Dilma passa a mão na cabeça do neto
Separada dos manifestantes por um tapume, Dilma parecia divertir-se com o neto Gabriel, no colo da filha Paula. Gabriel e a rapaziada da marcha, eis o que havia de diferente na festa brasiliense da Independência.
Na face do neto de Dilma, a inocência de um brasileiro indefeso. Na cara dos manifestantes, a impaciência de brasileiros em busca da legítima defesa. Para alguma coisa o lero-lero higienizador de Dilma serviu. A faxina não foi feita. Mas o vaivém expôs a sujeira que os tapetes já não conseguem esconder.
Ao livrar o pescoço de Jaqueline Roriz (PMN-DF) da lâmina, a Câmara ajudou a acender o pavio. “A absolvição dela foi o estopim para essa marcha”, disse o estudante Marcos Maia, 18, um quase homônimo do presidente da Câmara, Marco Maia (PT-RS).
Tomados pelas faixas e palavras de ordem, os manifestantes se insurgiam contra todo o melado que escorre dos podres poderes. Houve ataques ao voto secreto no Legislativo. Faixas e cartazes mencionavam a roubalheira nos ministérios. Promoveu-se a lavagem simbólica da pasta da Agricultura e do Congresso.
Apelou-se pela aplicação da Lei da ficha Limpa. Protestou-se até contra Ricardo Teixeira, o eterno presidente da Confederação Brasileira de Futebol. Em meio à multidão de jovens, algumas rugas. Alzerina Salles Pereira, 66, aposentada, foi ao asfalto vestida de preto. “Aqui no Brasil, o dinheiro sobra para poucos, enquanto muitos passam fome”, queixou-se.
Também presente, Ophir Cavalcante, o presidente da OAB, construiu uma analogia do movimento nascente com outros períodos históricos: “Essa é uma forma de dizer que país queremos, com moralidade e justiça. É um grito que precisa ser ouvido…”
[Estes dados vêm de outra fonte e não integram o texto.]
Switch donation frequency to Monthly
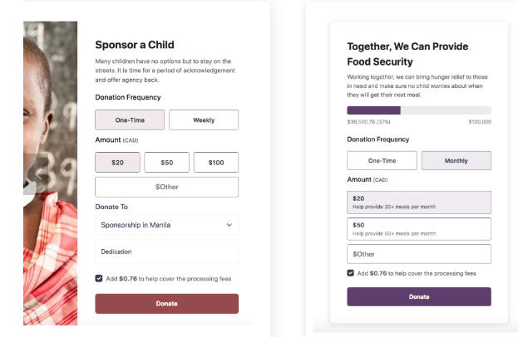The image size is (518, 337). tap(456, 160)
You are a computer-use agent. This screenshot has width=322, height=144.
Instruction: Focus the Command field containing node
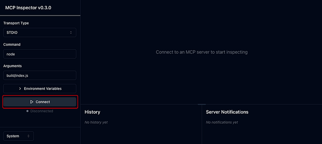tap(40, 54)
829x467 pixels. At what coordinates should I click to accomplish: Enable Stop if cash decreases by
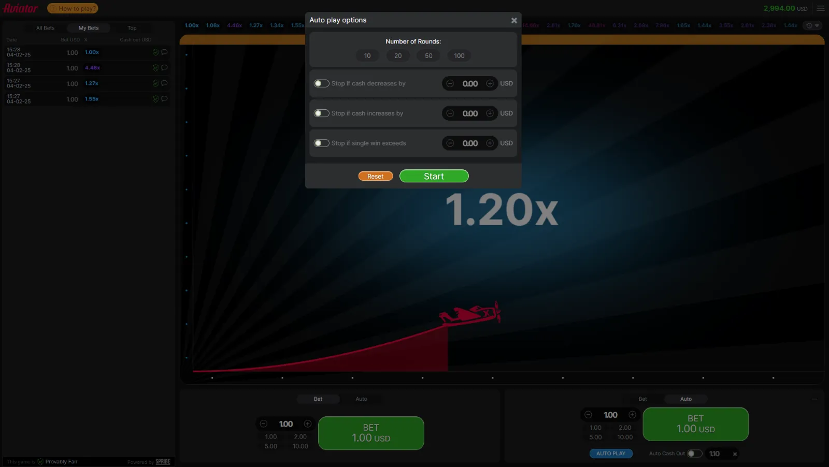coord(321,83)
“…A classe média saiu de casa e veio para a rua. Foi assim com as Diretas-Já e com o impeachment. É assim que começa.”
Difícil saber se o movimento ganhará as proporções insinuadas por Ophir. Mas num ponto o mandachuva da OAB tem razão: “É assim que começa.” Ficou demonstrado que, se quiserem, os patrícios também podem fazer da internet plataforma de lançamento para uma “Primavera Brasileira”.
Dependendo de como reagir, Dilma pode entregar ao neto Gabriel um país com menos lodo. Ou não.